The people who take care of mail send to Wikipedia are often informed that Wikipedia is not secure; "everybody can edit Wikipedia". This is actually intentional because Wikipedia is the encyclopaedia that everybody can edit. The real risk is when people do not recognise they are invited to edit. This is a genuine issue and it is something that receives a lot of attention.

When you consider security for Wikipedia, the people most at risk are its editors. There are several threats they are exposed to. Several of these are issues computer security can deal with.
  • threat to the anonymity of a registered user
  • threat to user credentials
When the potential threats are evaluated, it is important to realise that the severity of these threats is not obvious. It matters considerably where you reside, what your ethnicity is or what your belief system is. It is important to minimise any threats because once people no longer feel free to contribute it will damage the "neutral point of view" that gives Wikipedia much of its relevance.
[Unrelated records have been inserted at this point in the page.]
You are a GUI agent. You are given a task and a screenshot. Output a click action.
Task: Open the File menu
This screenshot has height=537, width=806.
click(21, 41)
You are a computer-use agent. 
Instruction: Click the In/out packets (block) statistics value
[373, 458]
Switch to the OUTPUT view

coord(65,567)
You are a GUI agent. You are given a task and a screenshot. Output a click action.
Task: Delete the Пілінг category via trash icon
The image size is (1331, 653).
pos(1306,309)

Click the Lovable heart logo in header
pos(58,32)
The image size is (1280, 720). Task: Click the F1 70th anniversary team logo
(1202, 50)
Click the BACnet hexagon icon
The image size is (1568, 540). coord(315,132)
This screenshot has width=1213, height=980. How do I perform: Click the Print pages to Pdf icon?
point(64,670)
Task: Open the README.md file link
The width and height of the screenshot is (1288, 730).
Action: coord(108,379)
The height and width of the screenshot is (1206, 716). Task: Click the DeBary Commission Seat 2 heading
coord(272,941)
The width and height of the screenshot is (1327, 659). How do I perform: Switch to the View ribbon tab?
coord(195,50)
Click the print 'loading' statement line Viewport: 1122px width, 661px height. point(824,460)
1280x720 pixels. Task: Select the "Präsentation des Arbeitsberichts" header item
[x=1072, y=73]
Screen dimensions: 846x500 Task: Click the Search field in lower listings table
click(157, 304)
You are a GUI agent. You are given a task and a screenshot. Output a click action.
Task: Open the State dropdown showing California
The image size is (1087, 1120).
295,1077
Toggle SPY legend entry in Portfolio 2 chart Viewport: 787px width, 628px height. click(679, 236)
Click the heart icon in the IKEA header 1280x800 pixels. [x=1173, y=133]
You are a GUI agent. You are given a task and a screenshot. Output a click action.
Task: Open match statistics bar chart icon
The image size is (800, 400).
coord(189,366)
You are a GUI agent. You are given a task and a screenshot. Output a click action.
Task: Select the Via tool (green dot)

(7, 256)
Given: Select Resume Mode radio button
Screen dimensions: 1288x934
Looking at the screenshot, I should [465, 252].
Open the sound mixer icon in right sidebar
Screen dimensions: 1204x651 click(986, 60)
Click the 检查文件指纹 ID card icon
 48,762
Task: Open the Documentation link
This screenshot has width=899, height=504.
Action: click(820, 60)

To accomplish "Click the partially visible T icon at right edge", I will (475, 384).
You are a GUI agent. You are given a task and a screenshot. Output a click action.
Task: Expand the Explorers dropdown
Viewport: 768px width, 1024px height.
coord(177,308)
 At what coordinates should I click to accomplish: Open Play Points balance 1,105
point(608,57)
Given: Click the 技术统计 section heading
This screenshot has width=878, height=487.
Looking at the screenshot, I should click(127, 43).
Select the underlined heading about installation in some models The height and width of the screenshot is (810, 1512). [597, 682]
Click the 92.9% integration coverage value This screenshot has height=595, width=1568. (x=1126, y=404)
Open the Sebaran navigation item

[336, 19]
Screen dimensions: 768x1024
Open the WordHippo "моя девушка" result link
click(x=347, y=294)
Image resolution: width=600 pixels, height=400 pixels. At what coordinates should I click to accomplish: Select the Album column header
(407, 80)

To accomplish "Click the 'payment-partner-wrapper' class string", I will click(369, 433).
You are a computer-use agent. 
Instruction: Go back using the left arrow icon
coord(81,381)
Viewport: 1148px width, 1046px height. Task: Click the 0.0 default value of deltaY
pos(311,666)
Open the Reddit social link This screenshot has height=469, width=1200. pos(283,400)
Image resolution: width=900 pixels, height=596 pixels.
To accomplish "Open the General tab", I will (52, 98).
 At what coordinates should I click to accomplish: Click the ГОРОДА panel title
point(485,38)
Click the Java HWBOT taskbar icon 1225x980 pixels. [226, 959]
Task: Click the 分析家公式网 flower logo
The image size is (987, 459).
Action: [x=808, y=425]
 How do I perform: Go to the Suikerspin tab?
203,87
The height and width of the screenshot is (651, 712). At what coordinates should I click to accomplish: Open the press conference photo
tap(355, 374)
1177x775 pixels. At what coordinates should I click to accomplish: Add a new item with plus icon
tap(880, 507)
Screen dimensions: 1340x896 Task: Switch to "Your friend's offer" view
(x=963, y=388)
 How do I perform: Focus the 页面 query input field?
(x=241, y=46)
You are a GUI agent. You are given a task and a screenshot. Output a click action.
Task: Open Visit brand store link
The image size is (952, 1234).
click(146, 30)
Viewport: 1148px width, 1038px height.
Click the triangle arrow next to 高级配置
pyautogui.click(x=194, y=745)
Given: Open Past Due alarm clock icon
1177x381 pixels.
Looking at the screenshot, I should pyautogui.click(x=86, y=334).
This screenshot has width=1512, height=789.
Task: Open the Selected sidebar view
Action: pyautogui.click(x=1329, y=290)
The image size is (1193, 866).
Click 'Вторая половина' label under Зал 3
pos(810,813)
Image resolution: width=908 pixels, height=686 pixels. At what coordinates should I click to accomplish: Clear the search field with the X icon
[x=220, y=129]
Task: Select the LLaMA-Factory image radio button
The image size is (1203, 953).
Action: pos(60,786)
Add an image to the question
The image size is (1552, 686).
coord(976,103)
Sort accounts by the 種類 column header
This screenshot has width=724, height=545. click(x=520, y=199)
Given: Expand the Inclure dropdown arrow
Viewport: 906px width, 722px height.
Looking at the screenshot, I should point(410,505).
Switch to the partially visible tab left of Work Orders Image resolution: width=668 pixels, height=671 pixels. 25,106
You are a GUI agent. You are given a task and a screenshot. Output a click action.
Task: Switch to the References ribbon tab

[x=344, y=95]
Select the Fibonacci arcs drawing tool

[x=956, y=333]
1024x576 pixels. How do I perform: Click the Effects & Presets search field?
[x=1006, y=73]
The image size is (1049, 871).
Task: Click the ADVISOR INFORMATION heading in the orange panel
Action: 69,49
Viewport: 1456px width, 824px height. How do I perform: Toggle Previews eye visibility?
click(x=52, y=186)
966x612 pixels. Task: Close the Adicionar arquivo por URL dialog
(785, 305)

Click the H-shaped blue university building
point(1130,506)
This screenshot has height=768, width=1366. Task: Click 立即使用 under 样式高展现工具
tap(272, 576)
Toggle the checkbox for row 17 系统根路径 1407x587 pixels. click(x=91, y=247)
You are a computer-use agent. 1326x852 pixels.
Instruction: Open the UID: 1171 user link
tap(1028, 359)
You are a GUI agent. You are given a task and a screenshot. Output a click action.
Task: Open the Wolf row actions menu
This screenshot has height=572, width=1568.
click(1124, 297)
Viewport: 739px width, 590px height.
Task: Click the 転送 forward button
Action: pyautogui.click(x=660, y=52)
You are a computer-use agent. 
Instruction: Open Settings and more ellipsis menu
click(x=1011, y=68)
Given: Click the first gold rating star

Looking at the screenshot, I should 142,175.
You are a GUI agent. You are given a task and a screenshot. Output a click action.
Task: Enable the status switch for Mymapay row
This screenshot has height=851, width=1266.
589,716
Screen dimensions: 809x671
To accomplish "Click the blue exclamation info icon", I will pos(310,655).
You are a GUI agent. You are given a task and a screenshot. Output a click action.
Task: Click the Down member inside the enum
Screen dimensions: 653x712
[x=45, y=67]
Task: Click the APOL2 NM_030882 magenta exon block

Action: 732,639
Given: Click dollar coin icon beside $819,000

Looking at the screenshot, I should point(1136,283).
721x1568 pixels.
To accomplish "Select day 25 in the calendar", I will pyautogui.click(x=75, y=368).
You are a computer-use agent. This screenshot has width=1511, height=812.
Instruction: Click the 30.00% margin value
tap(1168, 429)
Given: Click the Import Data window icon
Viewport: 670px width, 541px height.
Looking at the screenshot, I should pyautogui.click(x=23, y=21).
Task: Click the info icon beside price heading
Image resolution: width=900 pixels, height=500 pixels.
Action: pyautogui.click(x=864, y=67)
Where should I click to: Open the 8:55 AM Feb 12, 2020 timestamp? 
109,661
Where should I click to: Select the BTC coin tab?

With the implementation of SSH it has become considerably more difficult to learn what a person is doing when working on Wikipedia. This has been a real improvement. However, user credentials and particularly passwords are considered not really secure. Read for instance what Wired had to say about them. It is explained that improvements can only be expected when changing the infrastructure of online security. This will probably do a whole lot more good than lecturing people about how they should change their behaviour.

The question is if the WMF is open for such considerations. So far the talk is about "Nascar" ?!?! to me this sounds remarkably like bikeshedding and is very much beside the point.


Ryan Lane said...

You mean HTTPS and not SSH, right?

Ryan Lane said...

The nascar problem isn't bikeshedding. It's one (of many) of the major reasons that OpenID isn't widely adopted.

I love the concept of OpenID, and I really, really wish it was usable, but unfortunately it isn't in the originally intended way.

You may not realize this, but I've been one of the main proponents of enabling OpenID on the sites for years now. It's disheartening to list the issues stopping implementation and have them brushed off as "bikeshedding".

If you're actually passionate about making this happen, then put your effort into solving the problems, rather than complaining that someone else isn't.

Bawolff said...

Note even with HTTPS (which is very very different thing from ssh) there's still lots of scary traffic analysis one can do.

Passwords may have issues, but I'm doubtful openid will fix those issues.